## ACTIONS TO TAKE
**a)** List every question the Fragments of Him review asks, each as it appears in the review.
**b)** From the Fragments of Him review, write out the passage starting with "Fragments of Him is a worthwhile" and going on through "life able ushers.".

## TEXT FOR ANALYSIS
——
"...inspires introspection in the way a short film might."
Fragments of Him is a story that takes place from multiple perspectives in response to the untimely passing of a beloved young man named Will. The breezy, laid back experience hops from one important person to the next as they retell in past and present how they felt and feel about Will. Similar to "walking simulators," Fragments of Him is more of an interactive story than a "game."
Unlike walking simulators, Fragments of Him offers rare moments in which players can make choices that slightly alter the story and dialogue. However, players are strictly confined to areas throughout each character's location and forced to find a highlighted clickable to progress the tale. The intent seems to be that players are "in" the story, though I never felt this way. If anything, I experienced mild frustration at not being able to locate the item that would set me on a forward momentum.
Fragments of Him can't quite decide what it wants to be: an exploratory experience, a story with choice, or a laid back "movie." Having to interact with the environment felt purposeless and taxing; I wanted to just listen to the characters tell the story, but I had to constantly click to set the next string of dialogue in motion. Readers might find this complaint eye-roll-worthy, but a game like this needs to decide what it wants to be. Other adventure titles like Walking Dead can justify this type of player interaction because players are actively involved in shaping the tale or talking to other characters, but Fragments of Him feels starkly voyeuristic in nature.
Now that the interactive woes are out of the way, I want to highlight what a passively reflective joy this brief journey was. Will's story is one of love, loss, and perspective. Each character relives moments in which they loved Will in different ways, which on its face isn't entirely new to storytelling, but the composition of the environments, script, and voice acting makes this a story unique to Will. Insofar that the story's unique to Will, it became unique to me. As I listened to how he touched others' worlds, I thought about people in my life and what they would say about me if I left this reality unexpectedly. Do I even have someone like his grandmother in my life? What would my wife do if I was gone? How would she cope? Would an ex-girlfriend appear out of nowhere and share positive stories? All of these thoughts came to my mind, and with them, emotions.
I suppose the greatest compliment I can offer Fragments of Him is that it inspires introspection in the way a short film might. And while it's no more than that, it's powerful in that quick visit. Even now, weeks after playing it, I have vivid recollections of key — and benign — scenes, with dialogue and voices firmly imprinted in my mind. The harmony of the heartfelt script and skillful voice actors makes these people feel real. While the audio experience might be enough, the game is also visual, and that might be the most contentious part of the game.
At first gaze, Fragments of Him is harsh on the eyes. Scratch that — perhaps too minimalistic in this day and age. For some people. I, personally, found the style appropriate to the tale told and that it allows players to focus on the people rather than things. Still, some might find the appearance jarring and unpleasant, though those folks might not be the key demographic for such a game in the first place.
Fragments of Him is a worthwhile venture that the creators seem to have put much time and effort into — which shows. Stories like this lack punch or "wow," but excel in heart, mood, and introspective qualities. While certainly not for everyone, those who want a relatively relaxing and short insight into human relationships may find the people in Will's life able ushers.
——
## INFORMATION SHOWN
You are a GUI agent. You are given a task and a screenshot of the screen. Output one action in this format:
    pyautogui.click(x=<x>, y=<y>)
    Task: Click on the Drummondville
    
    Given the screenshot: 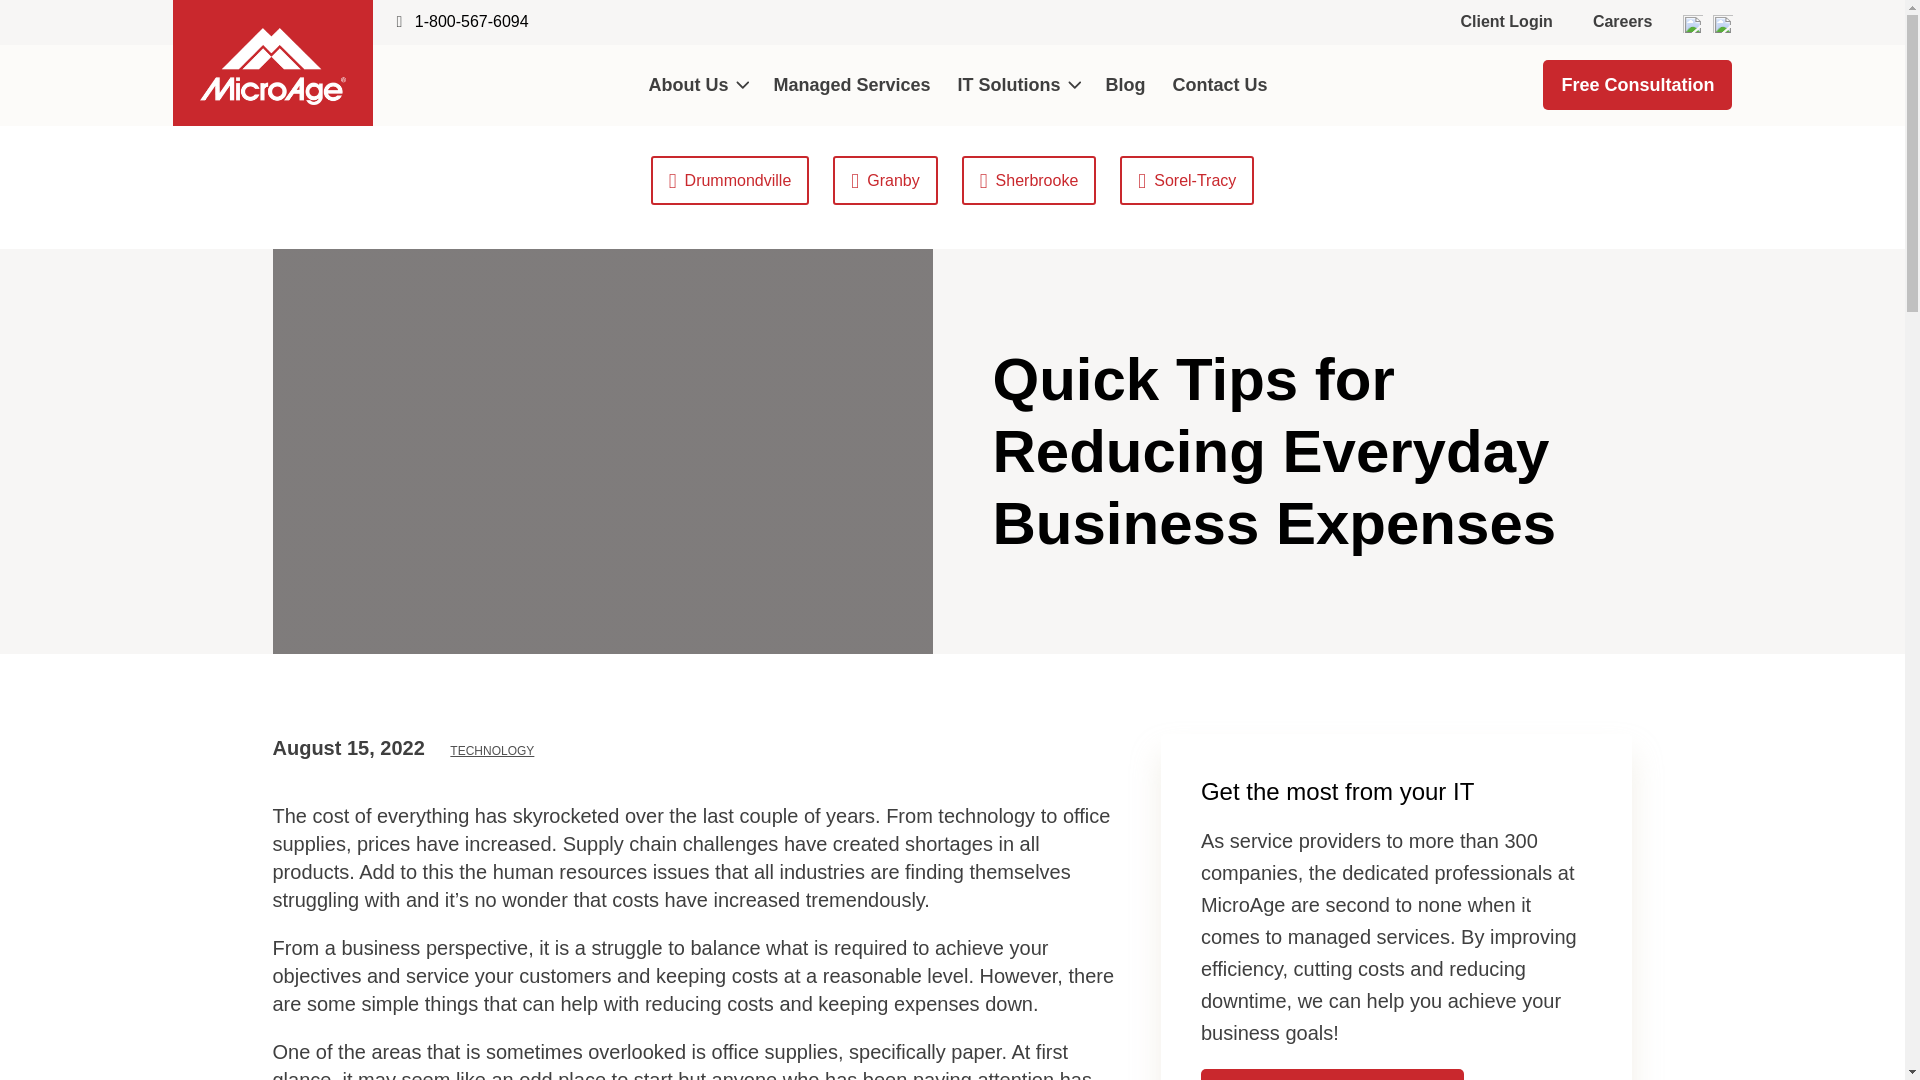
——
## ANSWERS FOR THIS EXERCISE
**a)**
- Do I even have someone like his grandmother in my life?
- What would my wife do if I was gone?
- How would she cope?
- Would an ex-girlfriend appear out of nowhere and share positive stories?

**b)**
Fragments of Him is a worthwhile venture that the creators seem to have put much time and effort into — which shows. Stories like this lack punch or "wow," but excel in heart, mood, and introspective qualities. While certainly not for everyone, those who want a relatively relaxing and short insight into human relationships may find the people in Will's life able ushers.